_Activity_
For each record that follows, give it back exactly, with no pictures included.

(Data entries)
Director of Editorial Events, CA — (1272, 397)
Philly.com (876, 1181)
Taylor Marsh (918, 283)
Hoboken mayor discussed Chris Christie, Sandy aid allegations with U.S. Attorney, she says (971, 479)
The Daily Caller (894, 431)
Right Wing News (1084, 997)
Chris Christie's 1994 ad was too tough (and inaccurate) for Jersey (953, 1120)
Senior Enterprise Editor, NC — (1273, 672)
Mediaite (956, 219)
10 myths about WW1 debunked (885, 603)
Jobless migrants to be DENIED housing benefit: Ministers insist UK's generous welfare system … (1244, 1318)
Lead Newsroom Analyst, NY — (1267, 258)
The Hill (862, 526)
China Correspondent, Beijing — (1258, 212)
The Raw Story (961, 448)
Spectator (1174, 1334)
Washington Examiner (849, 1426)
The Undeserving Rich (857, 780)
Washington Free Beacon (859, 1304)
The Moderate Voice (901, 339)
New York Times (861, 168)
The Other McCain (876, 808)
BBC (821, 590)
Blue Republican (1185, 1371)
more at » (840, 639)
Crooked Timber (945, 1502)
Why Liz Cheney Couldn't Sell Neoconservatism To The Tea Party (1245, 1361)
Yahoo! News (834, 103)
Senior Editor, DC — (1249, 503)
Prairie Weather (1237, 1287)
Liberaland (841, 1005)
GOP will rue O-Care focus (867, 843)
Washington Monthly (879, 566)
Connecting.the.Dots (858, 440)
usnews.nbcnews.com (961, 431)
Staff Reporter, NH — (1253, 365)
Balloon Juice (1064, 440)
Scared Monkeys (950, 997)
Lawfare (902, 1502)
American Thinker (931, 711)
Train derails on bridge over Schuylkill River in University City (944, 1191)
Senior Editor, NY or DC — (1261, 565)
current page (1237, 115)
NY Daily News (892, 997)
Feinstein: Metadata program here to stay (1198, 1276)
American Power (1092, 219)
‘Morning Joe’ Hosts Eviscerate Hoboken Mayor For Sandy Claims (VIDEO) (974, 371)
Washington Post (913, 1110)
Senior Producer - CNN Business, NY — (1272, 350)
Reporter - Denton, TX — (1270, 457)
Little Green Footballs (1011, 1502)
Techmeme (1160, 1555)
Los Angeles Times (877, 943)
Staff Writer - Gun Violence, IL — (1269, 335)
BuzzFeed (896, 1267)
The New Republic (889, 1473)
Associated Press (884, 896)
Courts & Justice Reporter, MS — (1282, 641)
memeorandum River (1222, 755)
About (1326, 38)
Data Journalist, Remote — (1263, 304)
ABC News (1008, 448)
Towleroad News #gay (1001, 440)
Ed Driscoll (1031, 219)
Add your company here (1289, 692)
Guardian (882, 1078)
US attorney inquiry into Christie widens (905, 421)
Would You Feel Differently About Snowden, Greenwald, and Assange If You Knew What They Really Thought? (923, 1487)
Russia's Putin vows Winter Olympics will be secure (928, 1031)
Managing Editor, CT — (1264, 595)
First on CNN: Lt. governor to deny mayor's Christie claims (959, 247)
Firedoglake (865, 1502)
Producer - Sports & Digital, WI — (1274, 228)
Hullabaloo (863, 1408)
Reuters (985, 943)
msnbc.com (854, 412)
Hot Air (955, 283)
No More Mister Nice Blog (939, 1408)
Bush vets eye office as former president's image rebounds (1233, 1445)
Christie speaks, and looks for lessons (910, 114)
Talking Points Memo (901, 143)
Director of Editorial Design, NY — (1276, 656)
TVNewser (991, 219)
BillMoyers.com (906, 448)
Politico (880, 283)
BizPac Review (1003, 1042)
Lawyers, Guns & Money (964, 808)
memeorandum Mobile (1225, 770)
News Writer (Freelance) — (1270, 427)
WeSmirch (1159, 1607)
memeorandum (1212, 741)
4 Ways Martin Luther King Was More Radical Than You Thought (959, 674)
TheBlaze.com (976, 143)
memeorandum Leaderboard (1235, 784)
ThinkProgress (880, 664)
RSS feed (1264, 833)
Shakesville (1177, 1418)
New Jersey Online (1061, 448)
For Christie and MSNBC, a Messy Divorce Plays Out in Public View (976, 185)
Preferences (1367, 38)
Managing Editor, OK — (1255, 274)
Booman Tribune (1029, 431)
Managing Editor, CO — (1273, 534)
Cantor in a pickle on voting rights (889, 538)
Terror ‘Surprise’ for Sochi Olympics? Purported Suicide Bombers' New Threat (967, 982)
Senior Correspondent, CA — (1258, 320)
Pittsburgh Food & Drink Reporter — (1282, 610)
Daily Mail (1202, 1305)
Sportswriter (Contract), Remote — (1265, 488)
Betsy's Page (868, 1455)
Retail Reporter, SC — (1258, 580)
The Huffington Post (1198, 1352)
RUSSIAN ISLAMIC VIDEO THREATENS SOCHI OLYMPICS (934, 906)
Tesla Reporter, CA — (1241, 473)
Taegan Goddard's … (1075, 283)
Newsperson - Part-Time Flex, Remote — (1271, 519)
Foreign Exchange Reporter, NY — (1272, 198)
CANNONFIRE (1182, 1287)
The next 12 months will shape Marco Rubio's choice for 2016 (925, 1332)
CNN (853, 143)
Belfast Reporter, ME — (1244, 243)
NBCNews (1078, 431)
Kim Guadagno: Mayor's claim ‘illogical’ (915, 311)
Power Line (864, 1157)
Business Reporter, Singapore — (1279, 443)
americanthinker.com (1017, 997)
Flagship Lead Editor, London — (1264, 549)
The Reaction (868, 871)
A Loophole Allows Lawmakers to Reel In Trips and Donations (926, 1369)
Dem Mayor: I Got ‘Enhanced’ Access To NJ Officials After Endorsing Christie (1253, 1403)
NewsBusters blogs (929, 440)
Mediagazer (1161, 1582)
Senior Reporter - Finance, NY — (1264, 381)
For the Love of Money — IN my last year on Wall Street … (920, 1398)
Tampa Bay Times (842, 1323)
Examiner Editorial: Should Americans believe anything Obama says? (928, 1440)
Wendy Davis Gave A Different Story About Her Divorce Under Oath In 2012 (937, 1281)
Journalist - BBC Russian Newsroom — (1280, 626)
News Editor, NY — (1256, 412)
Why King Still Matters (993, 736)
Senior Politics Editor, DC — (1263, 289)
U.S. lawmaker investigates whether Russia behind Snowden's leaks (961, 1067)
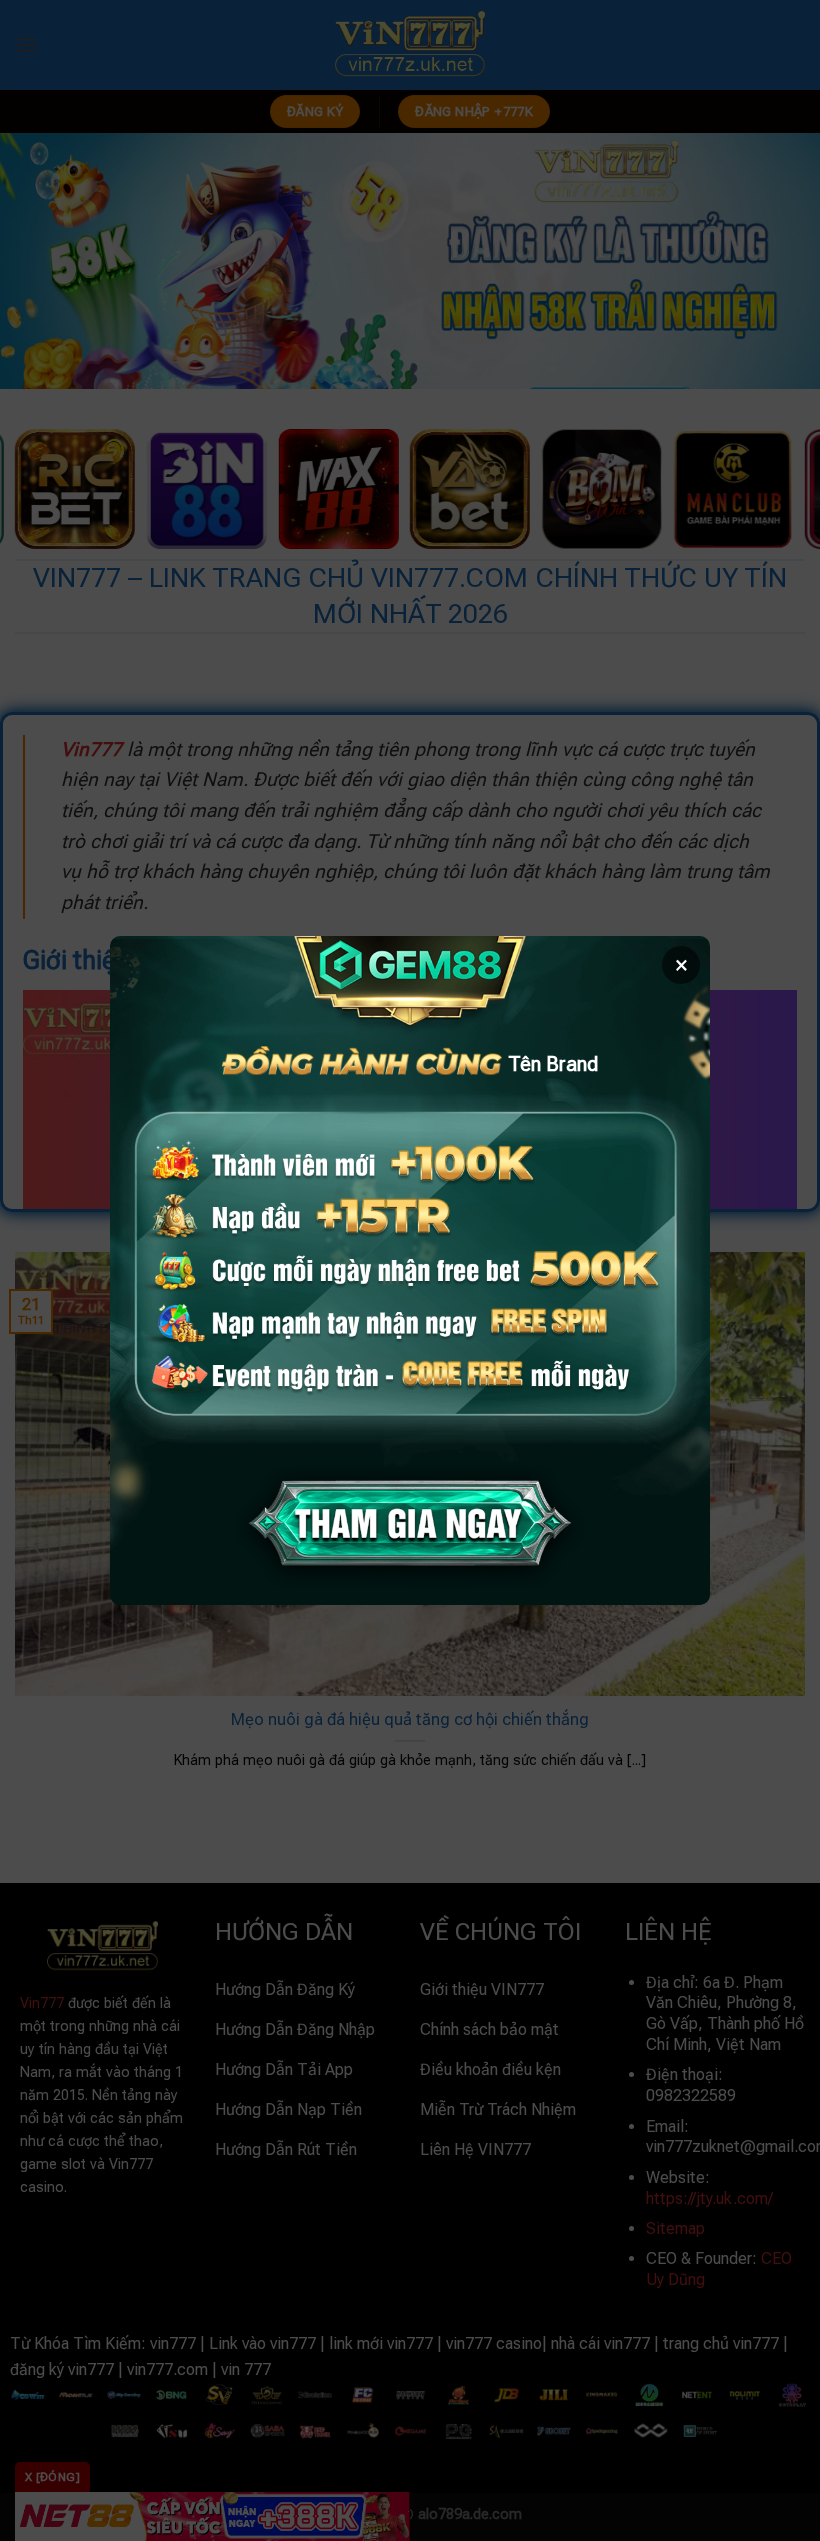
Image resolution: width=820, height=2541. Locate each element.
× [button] (681, 965)
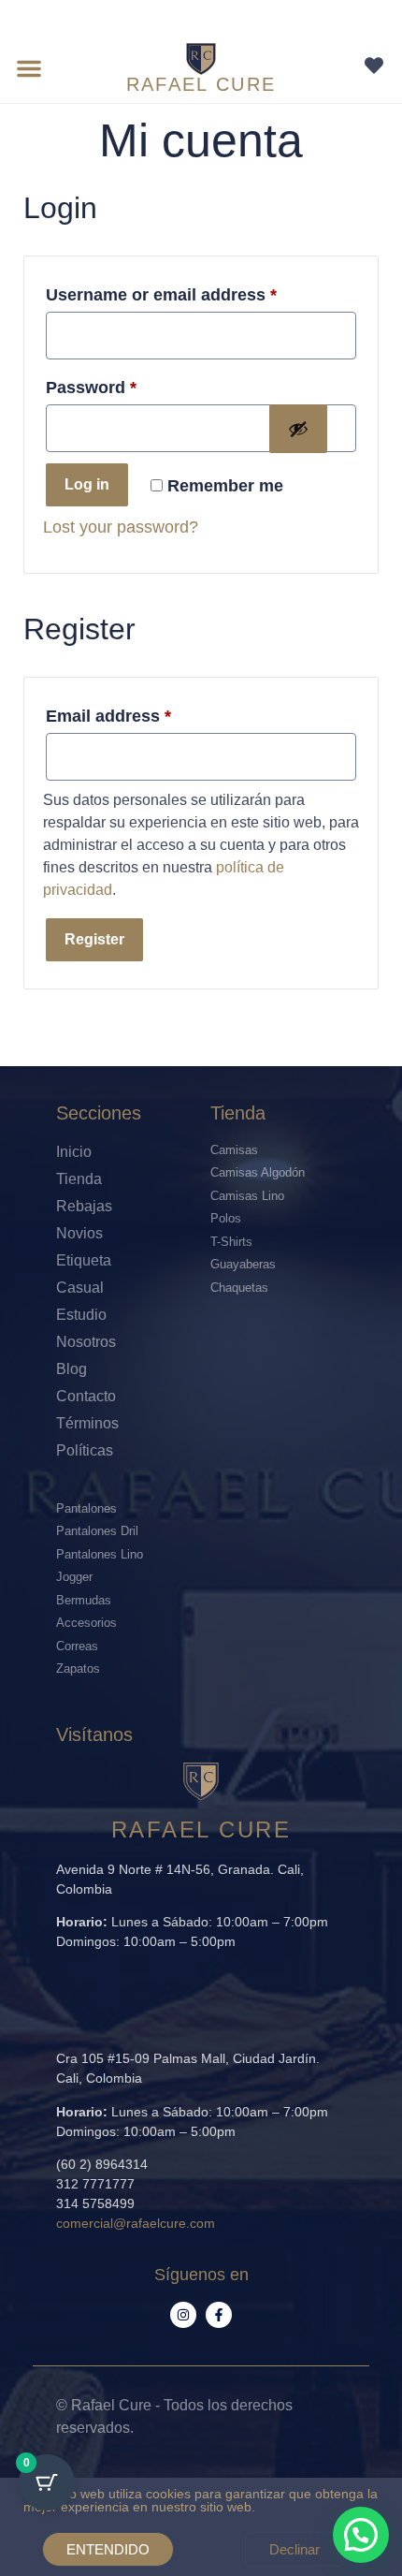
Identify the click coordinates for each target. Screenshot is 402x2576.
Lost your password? (120, 527)
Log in (87, 484)
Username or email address (161, 294)
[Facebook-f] (219, 2315)
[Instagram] (183, 2315)
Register (94, 939)
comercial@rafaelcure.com (135, 2223)
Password (91, 387)
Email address (108, 716)
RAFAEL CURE (201, 84)
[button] (29, 68)
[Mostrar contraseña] (298, 428)
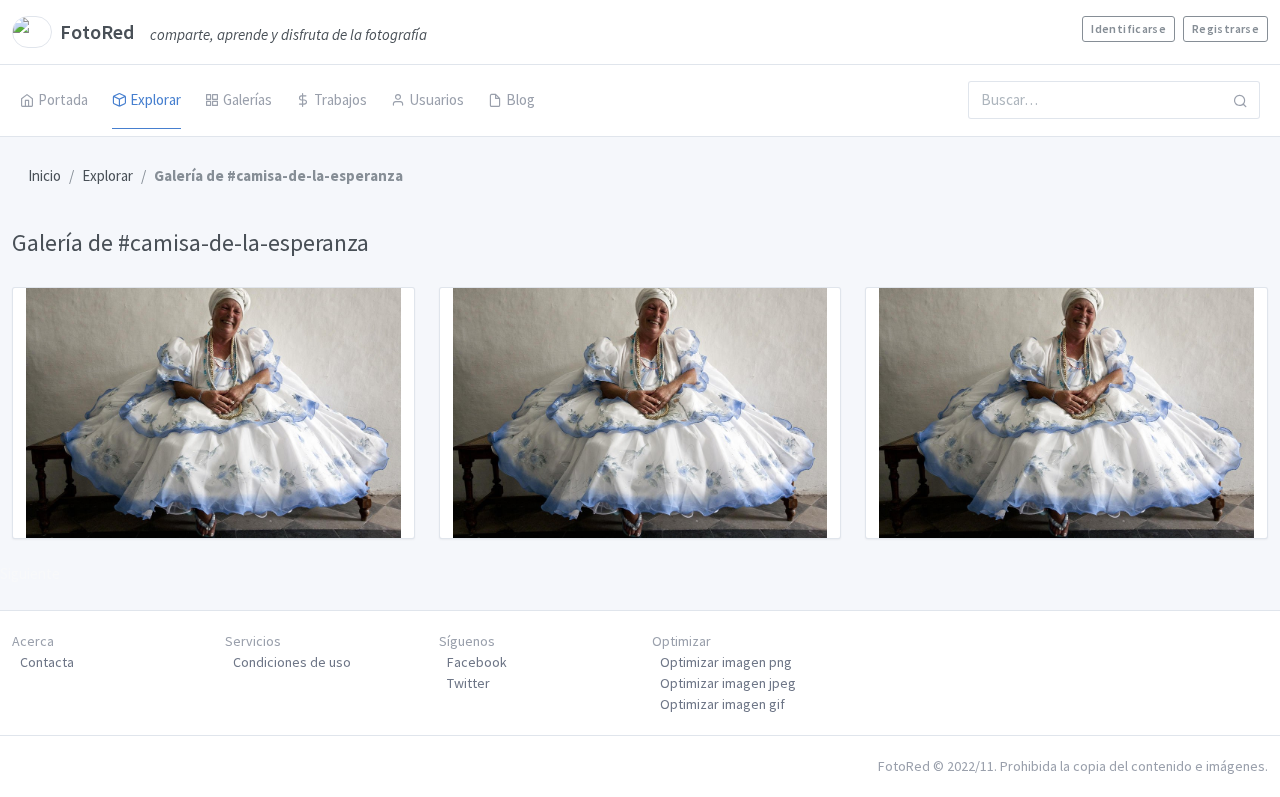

_Solution to this task_
Director of Editorial Events, CA — (1272, 397)
Philly.com (876, 1181)
Taylor Marsh (918, 283)
Hoboken mayor discussed Chris Christie, Sandy aid allegations with U.S. Attorney, she says (971, 479)
The Daily Caller (894, 431)
Right Wing News (1084, 997)
Chris Christie's 1994 ad was too tough (and inaccurate) for Jersey (953, 1120)
Senior Enterprise Editor, NC — (1273, 672)
Mediaite (956, 219)
10 myths about WW1 debunked (885, 603)
Jobless migrants to be DENIED housing benefit: Ministers insist UK's generous welfare system … (1244, 1318)
Lead Newsroom Analyst, NY — (1267, 258)
The Hill (862, 526)
China Correspondent, Beijing — (1258, 212)
The Raw Story (961, 448)
Spectator (1174, 1334)
Washington Examiner (849, 1426)
The Undeserving Rich (857, 780)
Washington Free Beacon (859, 1304)
The Moderate Voice (901, 339)
New York Times (861, 168)
The Other McCain (876, 808)
BBC (821, 590)
Blue Republican (1185, 1371)
more at » (840, 639)
Crooked Timber (945, 1502)
Why Liz Cheney Couldn't Sell Neoconservatism To The Tea Party (1245, 1361)
Yahoo! News (834, 103)
Senior Editor, DC — (1249, 503)
Prairie Weather (1237, 1287)
Liberaland (841, 1005)
GOP will rue O-Care focus (867, 843)
Washington Monthly (879, 566)
Connecting.the.Dots (858, 440)
usnews.nbcnews.com (961, 431)
Staff Reporter, NH — (1253, 365)
Balloon Juice (1064, 440)
Scared Monkeys (950, 997)
Lawfare (902, 1502)
American Thinker (931, 711)
Train derails on bridge over Schuylkill River in University City (944, 1191)
Senior Editor, NY or DC — (1261, 565)
current page (1237, 115)
NY Daily News (892, 997)
Feinstein: Metadata program here to stay (1198, 1276)
American Power (1092, 219)
‘Morning Joe’ Hosts Eviscerate Hoboken Mayor For Sandy Claims (VIDEO) (974, 371)
Washington Post (913, 1110)
Senior Producer - CNN Business, NY — (1272, 350)
Reporter - Denton, TX — (1270, 457)
Little Green Footballs (1011, 1502)
Techmeme (1160, 1555)
Los Angeles Times (877, 943)
Staff Writer - Gun Violence, IL — (1269, 335)
BuzzFeed (896, 1267)
The New Republic (889, 1473)
Associated Press (884, 896)
Courts & Justice Reporter, MS — (1282, 641)
memeorandum River (1222, 755)
About (1326, 38)
Data Journalist, Remote — (1263, 304)
ABC News (1008, 448)
Towleroad News #gay (1001, 440)
Ed Driscoll (1031, 219)
Add your company here (1289, 692)
Guardian (882, 1078)
US attorney inquiry into Christie widens (905, 421)
Would You Feel Differently About Snowden, Greenwald, and Assange If You Knew What They Really Thought? (923, 1487)
Russia's Putin vows Winter Olympics will be secure (928, 1031)
Managing Editor, CT — (1264, 595)
First on CNN: Lt. governor to deny mayor's Christie claims (959, 247)
Firedoglake (865, 1502)
Producer - Sports & Digital, WI — (1274, 228)
Hullabaloo (863, 1408)
Reuters (985, 943)
msnbc.com (854, 412)
Hot Air (955, 283)
No More Mister Nice Blog (939, 1408)
Bush vets eye office as former president's image rebounds (1233, 1445)
Christie speaks, and looks for lessons (910, 114)
Talking Points Memo (901, 143)
Director of Editorial Design, NY — (1276, 656)
TVNewser (991, 219)
BillMoyers.com (906, 448)
Politico (880, 283)
BizPac Review (1003, 1042)
Lawyers, Guns & Money (964, 808)
memeorandum Mobile (1225, 770)
News Writer (Freelance) — (1270, 427)
WeSmirch (1159, 1607)
memeorandum (1212, 741)
4 Ways Martin Luther King Was More Radical Than You Thought (959, 674)
TheBlaze.com (976, 143)
memeorandum Leaderboard (1235, 784)
ThinkProgress (880, 664)
RSS feed (1264, 833)
Shakesville (1177, 1418)
New Jersey Online (1061, 448)
For Christie and MSNBC, a Messy Divorce Plays Out in Public View (976, 185)
Preferences (1367, 38)
Managing Editor, OK — (1255, 274)
Booman Tribune (1029, 431)
Managing Editor, CO — (1273, 534)
Cantor in a pickle on voting rights (889, 538)
Terror ‘Surprise’ for Sochi Olympics? Purported Suicide Bombers' New Threat (967, 982)
Senior Correspondent, CA — (1258, 320)
Pittsburgh Food & Drink Reporter — (1282, 610)
Daily Mail (1202, 1305)
Sportswriter (Contract), Remote — (1265, 488)
Betsy's Page (868, 1455)
Retail Reporter, SC — (1258, 580)
The Huffington Post (1198, 1352)
RUSSIAN ISLAMIC VIDEO THREATENS SOCHI OLYMPICS (934, 906)
Tesla Reporter, CA — (1241, 473)
Taegan Goddard's … (1075, 283)
Newsperson - Part-Time Flex, Remote — (1271, 519)
Foreign Exchange Reporter, NY — (1272, 198)
CANNONFIRE (1182, 1287)
The next 12 months will shape Marco Rubio's choice for 2016 (925, 1332)
CNN (853, 143)
Belfast Reporter, ME — (1244, 243)
NBCNews (1078, 431)
Kim Guadagno: Mayor's claim ‘illogical’ (915, 311)
Power Line (864, 1157)
Business Reporter, Singapore — (1279, 443)
americanthinker.com (1017, 997)
Flagship Lead Editor, London — (1264, 549)
The Reaction (868, 871)
A Loophole Allows Lawmakers to Reel In Trips and Donations (926, 1369)
Dem Mayor: I Got ‘Enhanced’ Access To NJ Officials After Endorsing Christie (1253, 1403)
NewsBusters blogs (929, 440)
Mediagazer (1161, 1582)
Senior Reporter - Finance, NY — (1264, 381)
For the Love of Money — IN my last year on Wall Street … (920, 1398)
Tampa Bay Times (842, 1323)
Examiner Editorial: Should Americans believe anything Obama says? (928, 1440)
Wendy Davis Gave A Different Story About Her Divorce Under Oath In 2012 (937, 1281)
Journalist - BBC Russian Newsroom — (1280, 626)
News Editor, NY — (1256, 412)
Why King Still Matters (993, 736)
Senior Politics Editor, DC — (1263, 289)
U.S. lawmaker investigates whether Russia behind Snowden's leaks (961, 1067)
Image resolution: width=820, height=2541. Locate each element.
× [button] (681, 965)
Identify the click coordinates for each target. Screenshot is 402x2576.
Lost your password? (120, 527)
Log in (87, 484)
Username or email address (161, 294)
[Facebook-f] (219, 2315)
[Instagram] (183, 2315)
Register (94, 939)
comercial@rafaelcure.com (135, 2223)
Password (91, 387)
Email address (108, 716)
RAFAEL CURE (201, 84)
[button] (29, 68)
[Mostrar contraseña] (298, 428)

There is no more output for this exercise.